Serine protease inhibitor Kazal type 1 promotes epithelial-mesenchymal transition through EGFR signaling pathway in prostate cancer

Abstract

Overexpression of serine protease inhibitor Kazal type 1 (SPINK1) defines an aggressive molecular subtype of ETS fusion-negative prostate cancer (PCa) patients in western countries. However, how SPINK1 contributes to PCa invasion and metastasis is largely unknown. Fluorescence in situ hybridization and immunohistochemistry were utilized to detect ERG rearrangement, SPINK1 expression, and EGFR aberrations in a cohort of 211 PCa patients with radical prostatectomy.
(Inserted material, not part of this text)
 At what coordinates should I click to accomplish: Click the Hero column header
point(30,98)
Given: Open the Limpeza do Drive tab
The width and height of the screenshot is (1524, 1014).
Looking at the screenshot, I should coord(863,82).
Real-time quantitative PCR and Western blotting were used to study the transcript and protein expression levels. Cellular distribution of E-cadherin and vimentin were observed by immunofluorescence. Cellular function was evaluated by siRNA, transwell, and wound healing assay, respectively. SPINK1-induced Epithelial-mesenchymal transition (EMT) in benign prostate RWPE cells, manifested by acquisition of mesenchymal morphology, alternation of EMT markers as well as migration and invasion capabilities. Knockdown of SPINK1 in 22RV1 PCa cells results in up-regulation of E-cadherin and down-regulation of vimentin. SPINK1-induced EMT is mediated by EGFR, in which MAPK/MEK/ERK pathway is mainly involved. Connective tissue growth factor (CTGF) might be an important down-stream molecule of SPINK1-EGFR axis. Clinically, SPINK1 and EGFR were significantly co-overexpressed in a cohort of Chinese PCa patients (n > 200). SPINK1 is an unfavorable prognostic factor in Chinese PCas (P = 0.025). These findings suggest that SPINK1 promotes EMT through EGFR signaling pathway in PCa and SPINK1 could be a new prognostic marker in Chinese PCas.